Icahn School of Medicine at The Mount Sinai Hospital
Introduction: In this video, we present the outcomes of patients treated with robotic transvesical simple prostatectomy and demonstrate our technique.
Methods: We performed robotic transvesical simple prostatectomy on 68 consecutive patients. Patients were evaluated in terms of age, body mass index (BMI), prostate volume, prostate specific antigen (PSA), operative time, estimated blood loss, length of hospital stay and catheter removal time. Our technique is demonstrated in a 75 year old male with 300 cc prostate. After achieving pneumoperitoneum and placing the trocars, bladder is insufflated with air and a vertical cystotomy incision is made. Marionette sutures are placed on four quadrants to secure the bladder opening during the procedure. Then, median lobe is grasped and mucosa overlying the median lobe is incised. After identifying the appropriate plane between prostate adenoma and capsule, dissection is carried out circumferentially and adenoma is removed. After achieving hemostasis, complete circumferential mucosa to mucosa anastomosis between the bladder neck and the urethra is completed. Marionette sutures are then removed and the cystotomy is closed in 2 layers.

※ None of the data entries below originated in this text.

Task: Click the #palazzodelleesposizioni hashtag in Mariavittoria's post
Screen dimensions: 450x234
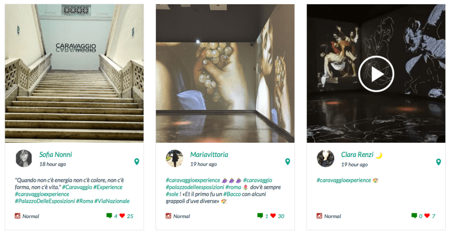Action: 195,187
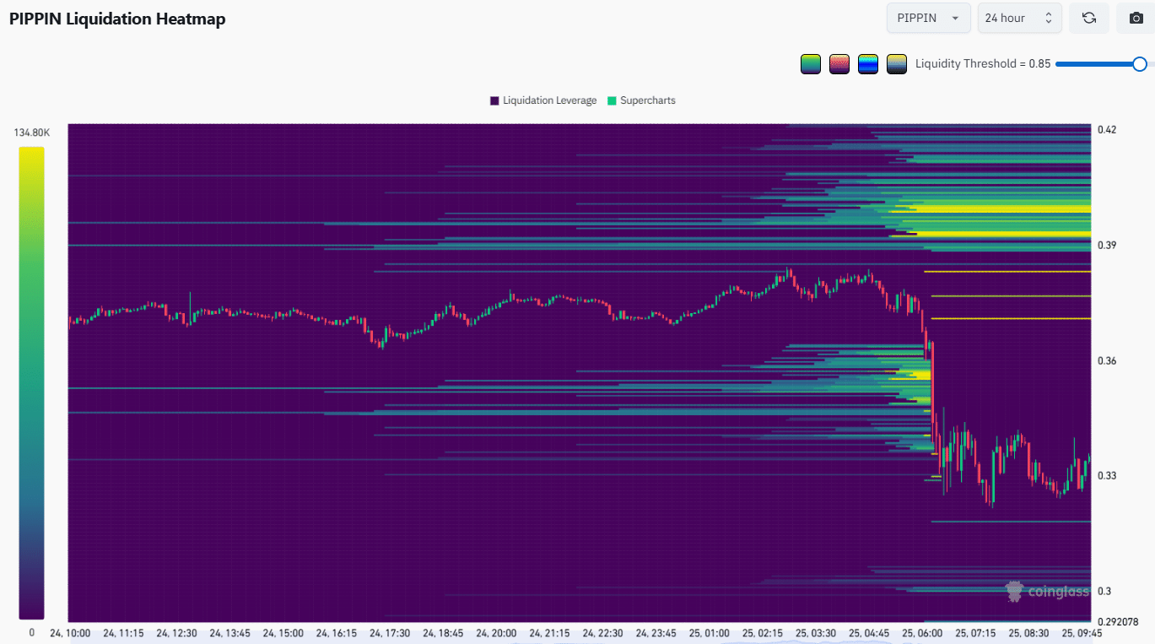
Task: Click the camera screenshot icon
Action: click(x=1136, y=18)
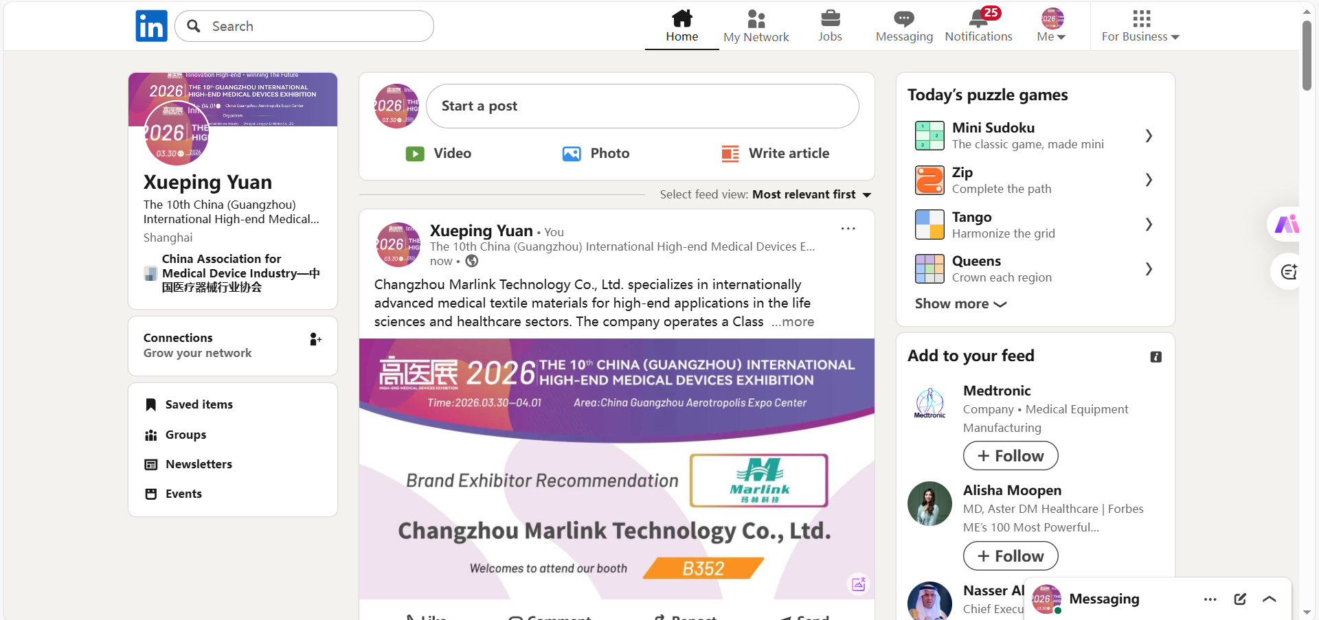This screenshot has width=1319, height=620.
Task: Change feed view sorting Most relevant first
Action: pos(811,195)
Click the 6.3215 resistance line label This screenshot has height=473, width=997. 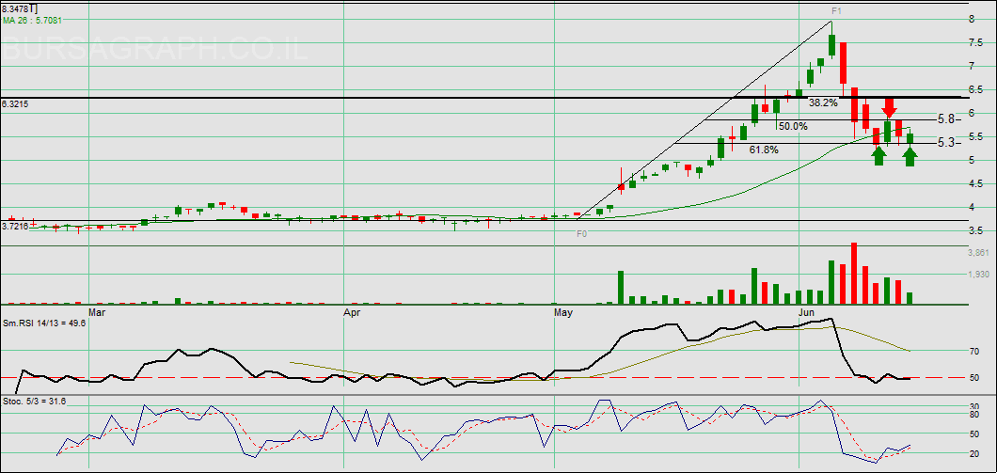pyautogui.click(x=16, y=104)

Results: We used the same robotic transvesical simple prostatectomy technique in 68 consecutive patients with benign prostatic hyperplasia. The demographic and outcome data are presented in Table 1
Conclusions: Robotic transvesical simple prostatectomy is a safe and effective procedure for the treatment of large benign prostatic hyperplasia, with very low complication rates and short hospitalization.